Prometheus / Fly metrics getting dropped

I know the prometheus metrics is in early access, but I was wondering if there are any known ongoing issues with it. I’m noticing that a lot of data points seem to be getting dropped when displaying the data in grafana. A lot of my graphs end up looking like this:


This seems to be the case for both metrics generated by apps and for the default fly metrics. If I had to guess, the prometheus nodes aren’t keeping and are missing scrapes, sometimes for several minutes at a time. Looking back at the history, there seems to be occasional blips (which makes sense for an early access service), but it seems to have gotten significantly worse in all regions around 11am PST yesterday (November 15th):

1 Like

It does make keeping track of live nodes a bit difficult.

Also checking in with the same issue since about 24 hours ago (varying by a few hours depending on the app). In my case, it looks like the default fly metrics are flaky too, but custom metrics are just not showing up.

All my instances are in FRA, if that helps.

We have been furiously expanding this metrics cluster. The short answer on gaps like this is: Our metrics cluster is growing quickly and we aren’t ahead of it. We will charge for it when we’re comfy we know how to keep up, which will slow growth, but we’re not comfortable charging money for metrics at the current level of reliability.

For the moment the best advice I have is “hold tight”.

2 Likes

That makes sense. If we were to bring up our own prometheus instance on fly, is there a way to scrape the fly metrics?

The data should be available via the API: Hooking Up Fly Metrics · Fly — that doesn’t replace the Fly system, though, which I think is actually what you’re asking?

If you wanted to completely bypass Fly you could configure your applications to send data straight out to an external service or to an internal app using the app.internal endpoint.

You can scrape your own metrics, assuming you’re using custom metrics and your exporter is listening on the private IPv6 addresses. We don’t have Prometheus endpoints available for scraping, though.

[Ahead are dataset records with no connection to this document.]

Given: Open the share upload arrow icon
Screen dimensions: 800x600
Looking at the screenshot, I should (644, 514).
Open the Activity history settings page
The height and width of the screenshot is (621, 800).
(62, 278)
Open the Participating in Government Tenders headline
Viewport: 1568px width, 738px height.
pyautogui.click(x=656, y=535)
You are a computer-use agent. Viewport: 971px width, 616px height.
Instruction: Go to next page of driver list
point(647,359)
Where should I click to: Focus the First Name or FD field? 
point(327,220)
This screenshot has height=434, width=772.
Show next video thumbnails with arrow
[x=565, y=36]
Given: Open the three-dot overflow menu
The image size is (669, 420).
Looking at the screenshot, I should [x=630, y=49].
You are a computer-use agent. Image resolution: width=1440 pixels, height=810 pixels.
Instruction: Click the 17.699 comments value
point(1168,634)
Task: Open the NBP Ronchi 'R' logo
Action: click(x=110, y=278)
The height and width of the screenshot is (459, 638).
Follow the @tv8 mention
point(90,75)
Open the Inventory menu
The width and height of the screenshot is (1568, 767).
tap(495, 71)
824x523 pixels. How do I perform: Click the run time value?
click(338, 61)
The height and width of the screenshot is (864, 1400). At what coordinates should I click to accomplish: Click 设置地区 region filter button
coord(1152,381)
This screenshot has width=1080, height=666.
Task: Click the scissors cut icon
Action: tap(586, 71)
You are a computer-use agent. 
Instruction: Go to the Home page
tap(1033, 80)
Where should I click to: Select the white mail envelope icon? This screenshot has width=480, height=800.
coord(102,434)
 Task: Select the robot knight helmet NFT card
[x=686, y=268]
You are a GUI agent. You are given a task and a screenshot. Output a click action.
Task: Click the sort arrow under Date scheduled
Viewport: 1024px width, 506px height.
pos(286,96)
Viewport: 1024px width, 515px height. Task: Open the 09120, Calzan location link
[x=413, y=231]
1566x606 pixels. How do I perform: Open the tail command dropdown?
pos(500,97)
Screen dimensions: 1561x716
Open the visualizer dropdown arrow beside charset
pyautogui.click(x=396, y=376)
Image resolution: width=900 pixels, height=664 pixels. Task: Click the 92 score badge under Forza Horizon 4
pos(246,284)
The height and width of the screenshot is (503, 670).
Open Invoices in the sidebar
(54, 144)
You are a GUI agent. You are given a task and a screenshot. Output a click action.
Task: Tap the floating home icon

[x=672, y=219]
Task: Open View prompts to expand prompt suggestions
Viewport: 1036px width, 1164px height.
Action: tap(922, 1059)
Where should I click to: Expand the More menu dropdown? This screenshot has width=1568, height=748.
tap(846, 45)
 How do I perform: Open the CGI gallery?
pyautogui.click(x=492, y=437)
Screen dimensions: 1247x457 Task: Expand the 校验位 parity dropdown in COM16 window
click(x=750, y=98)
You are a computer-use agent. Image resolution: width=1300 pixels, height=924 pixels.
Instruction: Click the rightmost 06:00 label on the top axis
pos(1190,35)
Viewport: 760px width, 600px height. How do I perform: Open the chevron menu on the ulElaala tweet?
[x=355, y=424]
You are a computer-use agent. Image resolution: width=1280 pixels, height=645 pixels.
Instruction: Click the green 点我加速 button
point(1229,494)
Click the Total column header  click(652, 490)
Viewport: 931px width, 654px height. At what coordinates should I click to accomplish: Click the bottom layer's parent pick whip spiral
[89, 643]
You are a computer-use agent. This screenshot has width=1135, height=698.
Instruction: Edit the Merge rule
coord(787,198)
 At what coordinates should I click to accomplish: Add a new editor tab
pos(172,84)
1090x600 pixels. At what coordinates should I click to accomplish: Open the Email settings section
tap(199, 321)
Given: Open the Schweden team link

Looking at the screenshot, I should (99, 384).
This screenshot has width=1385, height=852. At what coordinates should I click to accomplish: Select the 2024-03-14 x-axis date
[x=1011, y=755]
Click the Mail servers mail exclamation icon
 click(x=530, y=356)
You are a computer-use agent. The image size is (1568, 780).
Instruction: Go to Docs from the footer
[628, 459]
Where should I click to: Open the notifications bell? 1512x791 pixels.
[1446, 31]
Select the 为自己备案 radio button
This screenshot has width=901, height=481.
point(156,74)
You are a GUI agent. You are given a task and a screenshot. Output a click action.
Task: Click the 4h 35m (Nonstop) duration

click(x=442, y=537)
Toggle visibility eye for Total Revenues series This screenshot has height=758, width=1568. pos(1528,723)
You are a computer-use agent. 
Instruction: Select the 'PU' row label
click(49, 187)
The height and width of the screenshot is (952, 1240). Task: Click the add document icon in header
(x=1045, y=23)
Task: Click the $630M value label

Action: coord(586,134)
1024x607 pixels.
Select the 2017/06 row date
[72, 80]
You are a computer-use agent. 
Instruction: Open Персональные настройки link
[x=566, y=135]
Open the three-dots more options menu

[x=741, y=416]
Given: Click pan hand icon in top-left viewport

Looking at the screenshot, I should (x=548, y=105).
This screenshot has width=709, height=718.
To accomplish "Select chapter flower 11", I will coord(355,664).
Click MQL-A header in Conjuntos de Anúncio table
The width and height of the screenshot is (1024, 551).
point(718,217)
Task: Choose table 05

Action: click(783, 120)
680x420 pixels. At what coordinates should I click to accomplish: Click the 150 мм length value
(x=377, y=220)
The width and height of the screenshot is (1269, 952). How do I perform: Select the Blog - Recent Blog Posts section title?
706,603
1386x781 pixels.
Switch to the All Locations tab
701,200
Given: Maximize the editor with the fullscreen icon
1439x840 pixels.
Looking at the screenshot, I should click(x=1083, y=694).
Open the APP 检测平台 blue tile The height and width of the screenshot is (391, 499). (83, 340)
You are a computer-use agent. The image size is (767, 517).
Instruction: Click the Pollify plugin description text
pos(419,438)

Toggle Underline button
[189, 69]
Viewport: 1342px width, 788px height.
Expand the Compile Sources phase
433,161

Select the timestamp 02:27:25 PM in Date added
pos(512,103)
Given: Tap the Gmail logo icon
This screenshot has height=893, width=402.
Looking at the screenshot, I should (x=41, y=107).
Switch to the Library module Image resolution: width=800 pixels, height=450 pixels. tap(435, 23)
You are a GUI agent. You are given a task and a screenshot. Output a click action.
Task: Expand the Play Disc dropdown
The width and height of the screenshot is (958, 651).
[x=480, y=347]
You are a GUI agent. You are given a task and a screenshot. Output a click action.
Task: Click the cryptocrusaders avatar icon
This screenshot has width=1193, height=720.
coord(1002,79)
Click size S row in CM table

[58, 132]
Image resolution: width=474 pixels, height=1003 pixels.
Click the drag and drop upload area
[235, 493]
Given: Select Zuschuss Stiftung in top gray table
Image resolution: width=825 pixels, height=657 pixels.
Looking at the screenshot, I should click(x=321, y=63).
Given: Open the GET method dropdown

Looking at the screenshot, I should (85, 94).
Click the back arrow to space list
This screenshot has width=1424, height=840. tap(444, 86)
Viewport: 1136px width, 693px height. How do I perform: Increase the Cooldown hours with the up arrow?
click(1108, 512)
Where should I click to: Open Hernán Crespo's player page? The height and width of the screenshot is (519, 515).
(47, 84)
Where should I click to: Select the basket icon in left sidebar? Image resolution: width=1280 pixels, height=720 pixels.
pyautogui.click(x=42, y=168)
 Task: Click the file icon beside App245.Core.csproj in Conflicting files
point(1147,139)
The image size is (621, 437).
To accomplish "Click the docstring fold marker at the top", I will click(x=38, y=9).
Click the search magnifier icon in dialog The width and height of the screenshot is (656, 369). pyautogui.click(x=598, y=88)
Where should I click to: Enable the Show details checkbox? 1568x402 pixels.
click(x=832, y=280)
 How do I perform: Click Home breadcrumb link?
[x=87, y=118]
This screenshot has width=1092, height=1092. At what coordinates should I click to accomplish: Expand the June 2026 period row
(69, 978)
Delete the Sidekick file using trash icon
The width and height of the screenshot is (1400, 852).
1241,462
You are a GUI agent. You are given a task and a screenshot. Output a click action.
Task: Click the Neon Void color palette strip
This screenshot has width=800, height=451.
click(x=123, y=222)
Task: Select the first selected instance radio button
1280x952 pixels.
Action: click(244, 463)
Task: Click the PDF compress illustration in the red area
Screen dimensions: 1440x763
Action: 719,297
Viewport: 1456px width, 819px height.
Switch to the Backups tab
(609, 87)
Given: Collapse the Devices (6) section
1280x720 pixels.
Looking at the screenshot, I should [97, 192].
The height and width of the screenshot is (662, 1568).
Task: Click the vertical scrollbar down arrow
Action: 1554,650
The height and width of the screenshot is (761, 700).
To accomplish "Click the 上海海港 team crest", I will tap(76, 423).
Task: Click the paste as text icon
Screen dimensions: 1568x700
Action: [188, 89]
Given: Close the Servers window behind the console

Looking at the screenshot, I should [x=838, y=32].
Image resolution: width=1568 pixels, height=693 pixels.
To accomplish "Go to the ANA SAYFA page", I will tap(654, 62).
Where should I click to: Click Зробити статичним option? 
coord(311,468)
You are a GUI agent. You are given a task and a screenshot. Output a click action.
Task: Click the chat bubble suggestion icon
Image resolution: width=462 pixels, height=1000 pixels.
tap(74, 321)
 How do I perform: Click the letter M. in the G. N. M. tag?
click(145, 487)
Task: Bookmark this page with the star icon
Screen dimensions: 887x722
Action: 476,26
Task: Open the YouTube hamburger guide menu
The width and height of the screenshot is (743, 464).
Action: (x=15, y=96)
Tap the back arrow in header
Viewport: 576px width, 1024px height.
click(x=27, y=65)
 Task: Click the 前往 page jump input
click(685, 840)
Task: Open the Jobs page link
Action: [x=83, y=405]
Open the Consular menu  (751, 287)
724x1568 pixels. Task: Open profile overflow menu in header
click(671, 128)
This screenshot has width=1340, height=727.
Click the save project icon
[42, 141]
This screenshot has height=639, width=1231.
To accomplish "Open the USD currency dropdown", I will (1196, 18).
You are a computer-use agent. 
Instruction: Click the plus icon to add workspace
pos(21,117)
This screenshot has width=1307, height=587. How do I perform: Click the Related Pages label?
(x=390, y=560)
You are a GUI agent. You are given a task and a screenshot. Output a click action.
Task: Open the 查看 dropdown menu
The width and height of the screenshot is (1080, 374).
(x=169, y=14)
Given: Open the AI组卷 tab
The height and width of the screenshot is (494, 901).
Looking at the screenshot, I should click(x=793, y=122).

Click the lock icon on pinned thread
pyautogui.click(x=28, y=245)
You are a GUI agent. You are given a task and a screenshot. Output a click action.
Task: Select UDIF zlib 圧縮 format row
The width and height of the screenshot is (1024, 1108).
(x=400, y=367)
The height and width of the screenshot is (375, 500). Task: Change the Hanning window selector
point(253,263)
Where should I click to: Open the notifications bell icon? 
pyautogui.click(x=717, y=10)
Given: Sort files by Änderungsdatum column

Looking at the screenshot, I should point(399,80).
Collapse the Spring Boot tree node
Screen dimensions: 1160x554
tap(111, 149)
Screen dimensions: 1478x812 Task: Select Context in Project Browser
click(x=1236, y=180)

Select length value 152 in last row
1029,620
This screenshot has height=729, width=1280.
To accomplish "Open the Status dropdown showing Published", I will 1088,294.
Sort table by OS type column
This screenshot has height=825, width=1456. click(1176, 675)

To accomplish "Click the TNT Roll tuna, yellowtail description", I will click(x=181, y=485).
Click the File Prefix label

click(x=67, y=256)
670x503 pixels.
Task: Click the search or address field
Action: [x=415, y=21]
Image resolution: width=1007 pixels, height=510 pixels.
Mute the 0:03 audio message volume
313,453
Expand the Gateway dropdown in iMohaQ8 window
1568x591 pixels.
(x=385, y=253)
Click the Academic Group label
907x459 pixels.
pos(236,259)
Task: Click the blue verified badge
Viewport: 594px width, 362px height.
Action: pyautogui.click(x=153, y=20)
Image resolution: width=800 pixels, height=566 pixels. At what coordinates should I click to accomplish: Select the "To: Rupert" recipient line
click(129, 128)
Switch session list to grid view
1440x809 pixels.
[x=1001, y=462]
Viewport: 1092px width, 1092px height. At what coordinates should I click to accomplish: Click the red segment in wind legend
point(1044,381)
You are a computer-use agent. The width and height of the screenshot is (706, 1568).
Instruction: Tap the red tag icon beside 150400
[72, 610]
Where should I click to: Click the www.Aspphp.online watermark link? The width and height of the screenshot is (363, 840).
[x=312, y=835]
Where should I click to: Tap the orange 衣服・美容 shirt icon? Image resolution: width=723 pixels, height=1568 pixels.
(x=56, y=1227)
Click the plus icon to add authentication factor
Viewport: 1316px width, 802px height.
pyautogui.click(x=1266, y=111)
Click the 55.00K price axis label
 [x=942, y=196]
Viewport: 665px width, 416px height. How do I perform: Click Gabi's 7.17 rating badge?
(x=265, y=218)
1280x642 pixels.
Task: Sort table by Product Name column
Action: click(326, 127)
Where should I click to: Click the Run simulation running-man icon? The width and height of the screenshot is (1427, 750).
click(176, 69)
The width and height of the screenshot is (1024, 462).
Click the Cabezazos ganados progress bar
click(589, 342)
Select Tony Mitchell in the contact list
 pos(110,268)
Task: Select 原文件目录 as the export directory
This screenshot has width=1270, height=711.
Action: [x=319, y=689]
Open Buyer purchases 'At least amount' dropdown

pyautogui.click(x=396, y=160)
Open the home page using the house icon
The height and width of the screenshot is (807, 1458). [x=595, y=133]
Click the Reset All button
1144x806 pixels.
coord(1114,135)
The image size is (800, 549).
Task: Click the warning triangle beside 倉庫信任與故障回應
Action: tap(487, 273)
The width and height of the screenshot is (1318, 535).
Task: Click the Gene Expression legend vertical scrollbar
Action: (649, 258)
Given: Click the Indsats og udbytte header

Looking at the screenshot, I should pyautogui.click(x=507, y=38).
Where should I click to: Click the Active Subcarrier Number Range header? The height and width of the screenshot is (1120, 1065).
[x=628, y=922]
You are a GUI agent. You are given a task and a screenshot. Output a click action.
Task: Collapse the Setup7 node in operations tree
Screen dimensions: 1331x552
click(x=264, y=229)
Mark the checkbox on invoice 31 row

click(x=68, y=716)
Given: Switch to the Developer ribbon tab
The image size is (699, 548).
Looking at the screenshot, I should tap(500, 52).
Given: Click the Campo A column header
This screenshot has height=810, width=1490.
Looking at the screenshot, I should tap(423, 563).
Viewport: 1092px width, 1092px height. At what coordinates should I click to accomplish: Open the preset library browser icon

That might be a good feature to add. One way we can improve the reliability of metrics for paid users would be to just run dedicated Victoria Metrics clusters.

1 Like

Seems to be working much better today!

1 Like

Yeah, if it’s going to be a paid feature, I’d be fine with it being treated similar to postgres where we just run our own instance as a fly app under our own organization.

As @charsleysa said, it does seem to be much more stable as of this morning. Glad to see it catching up to the demand :slight_smile:

@kurt Not a huge priority, but I wanted to mention that it looks like the metrics endpoints aren’t keeping up with data again. It looks like we started getting bits of missing data on the 27th, continuing through today.

1 Like